Todo sentimento grandioso que nutrimos por alguém, na realidade, nutrimos por
nós mesmos. Os amores platônicos tendem a ser tão bonitos por isso, pois quanto
maior o espaço para projeções assim, quanto menos se conhece sobre o objeto do
amor, mais espaço temos para rechear uma história, mais espaço para preencher a
outra pessoa com o que precisamos para nos sentir completos, preenchendo este
outro de uma parte nossa mesmo. Isso explica o porquê, quem supomos amar,
parece exercer um poder gigante sobre nós: pois necessitamos de um mergulho
profundo que nos ponha em contato com nossa parte mais funda e, com a partida
desta pessoa, desta ilusão, estaríamos novamente na desesperadora superfície.
Eu imaginava
até que ponto você era aquilo que eu via em você ou apenas aquilo que eu queria
ver em você. Eu queria saber até que ponto você não era apenas uma projeção
daquilo que eu sentia, e se era assim, até quando eu conseguiria ver em você
todas essas coisas que me fascinavam e que no fundo, sempre no fundo, talvez
nem fossem suas, mas minhas, e pensava que amar era só conseguir ver, e desamar
era não mais conseguir ver, entende? (Caio Fernando Abreu)
Saber
disso, ter esse entendimento, não nos torna livres de procurar. Saber que essa
metade está dentro da gente, não destrói o desejo de querer procurar algo fora
de nós. Ainda assim, entender sempre liberta e eu nem sei se conseguiria
explicar o que essa liberdade significa, mas insisto que muito muda quando
entendemos (e isso vale para tudo!).
Sendo
assim, tendo tudo o que precisamos em nós mesmos, fico me perguntando qual é o
papel do outro em nossa vida? Esse par que sempre buscamos, o que sinceramente
queremos dele? Vai ver o caminho é ir buscando por nossa saudosa metade dentro
da gente e ir deixando para o objeto de amor outro tipo de relação?! Talvez uma
relação onde percebemos o outro como diferente de nós mesmos e, sendo assim,
estabelecemos uma relação de amor mútuo, compartilhando as aflições que temos
com nós mesmos e em nossas vidas... Será que é isso? Ou vai ver só queremos nos
sentir aconchegados igual nos sentíamos no ventre materno. Aquela sensação
primitiva de calor e acolhimento.

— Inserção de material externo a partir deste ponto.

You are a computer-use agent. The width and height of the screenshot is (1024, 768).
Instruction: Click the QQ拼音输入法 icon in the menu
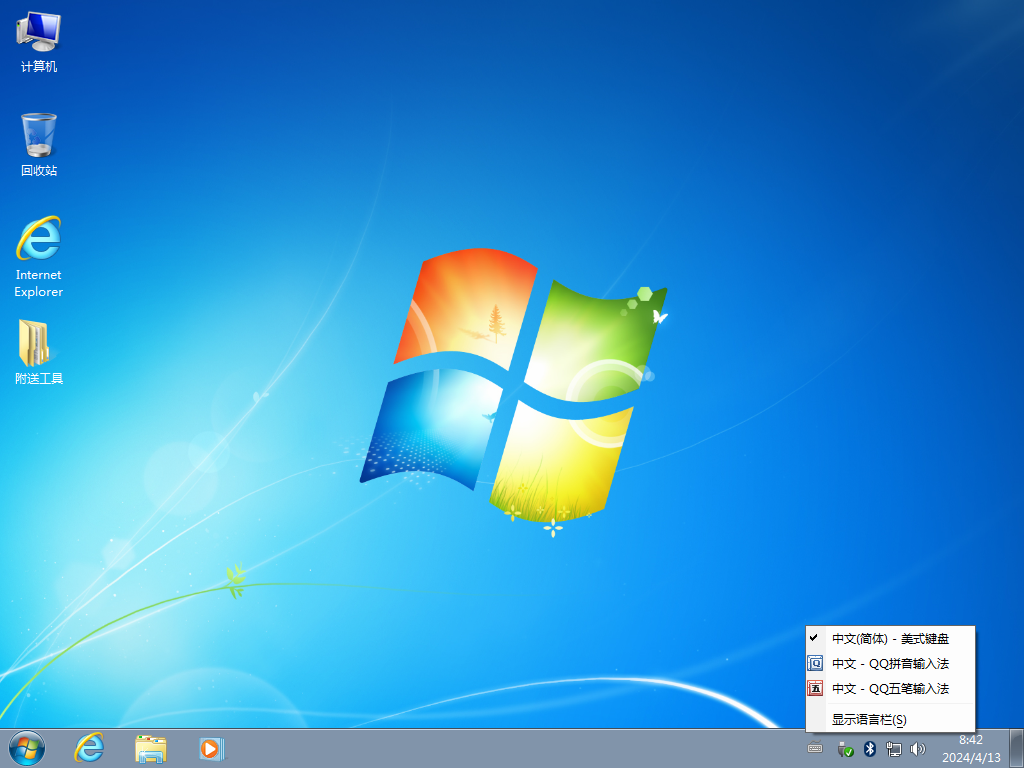(814, 662)
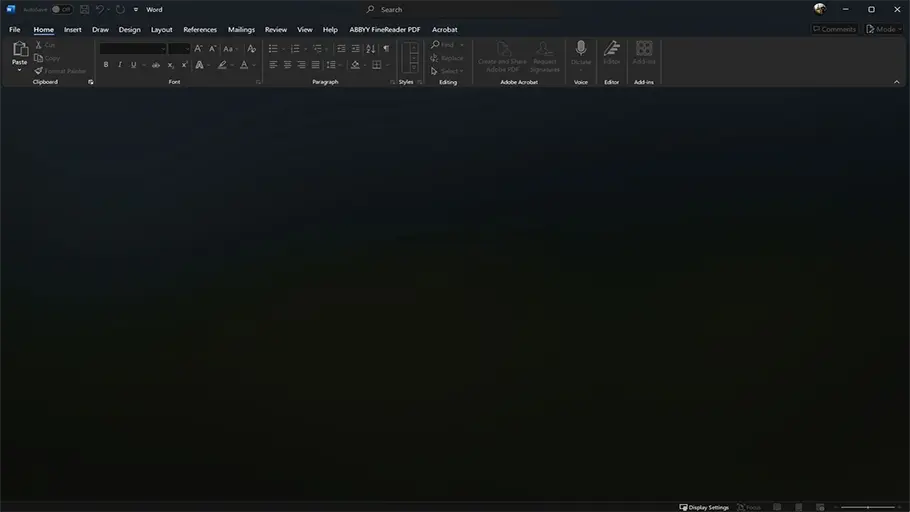The height and width of the screenshot is (512, 910).
Task: Apply Italic formatting from the ribbon
Action: coord(120,65)
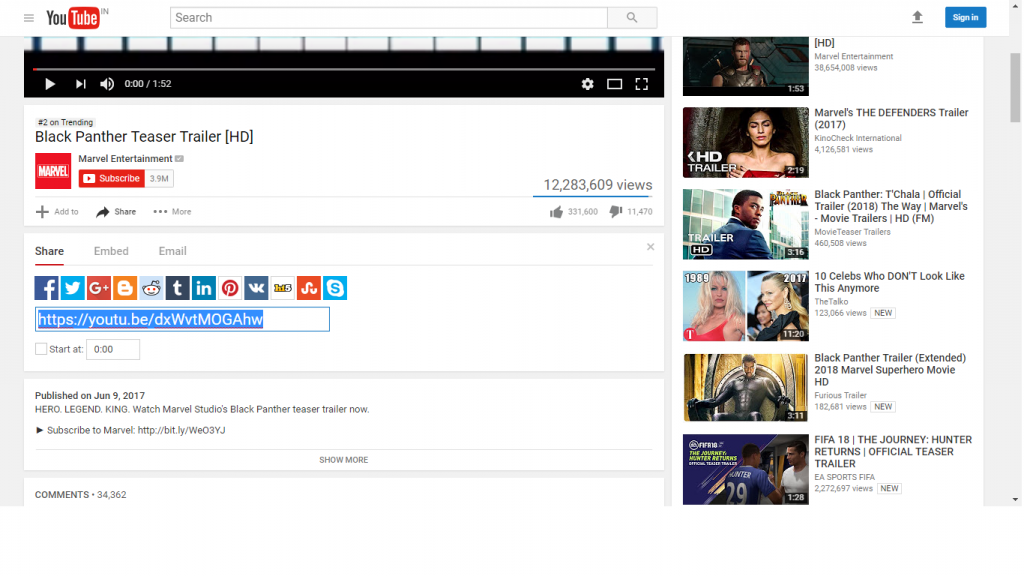The height and width of the screenshot is (576, 1024).
Task: Click the thumbs up like icon
Action: [x=556, y=212]
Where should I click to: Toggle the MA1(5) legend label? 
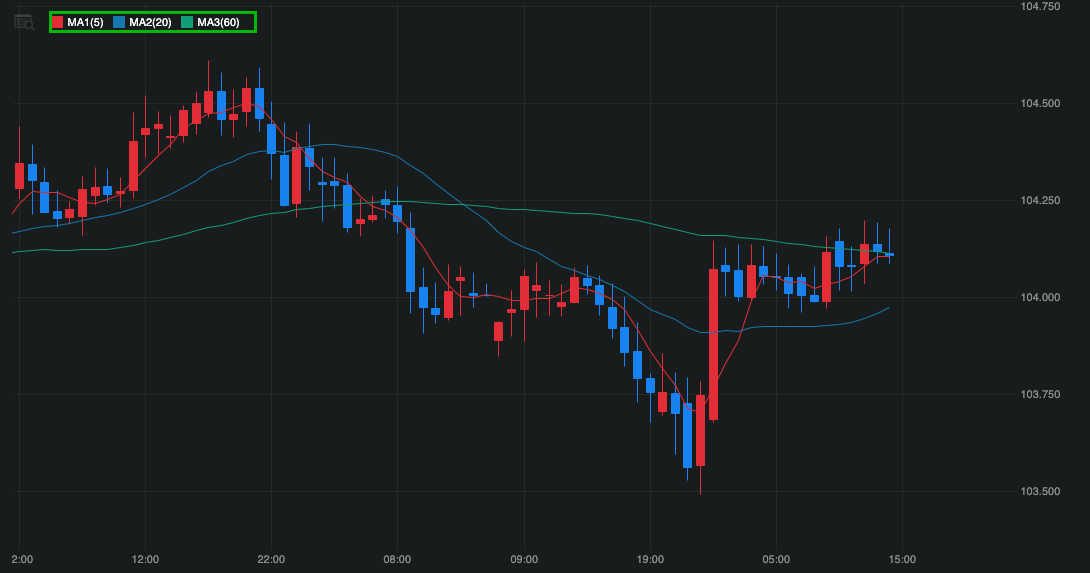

É uma coisa bem mais instintiva que racional.
“O eterno acalentar não destrói a ilusão” - Não existe entendimento capaz de
acabar com o desejo por esse embalo do qual Virginia Woolf fala sabiamente.
Quem sabe, tudo o que a gente quer do outro, é um cheiro reconhecível, um
cantinho quente, um porto seguro... Não sei!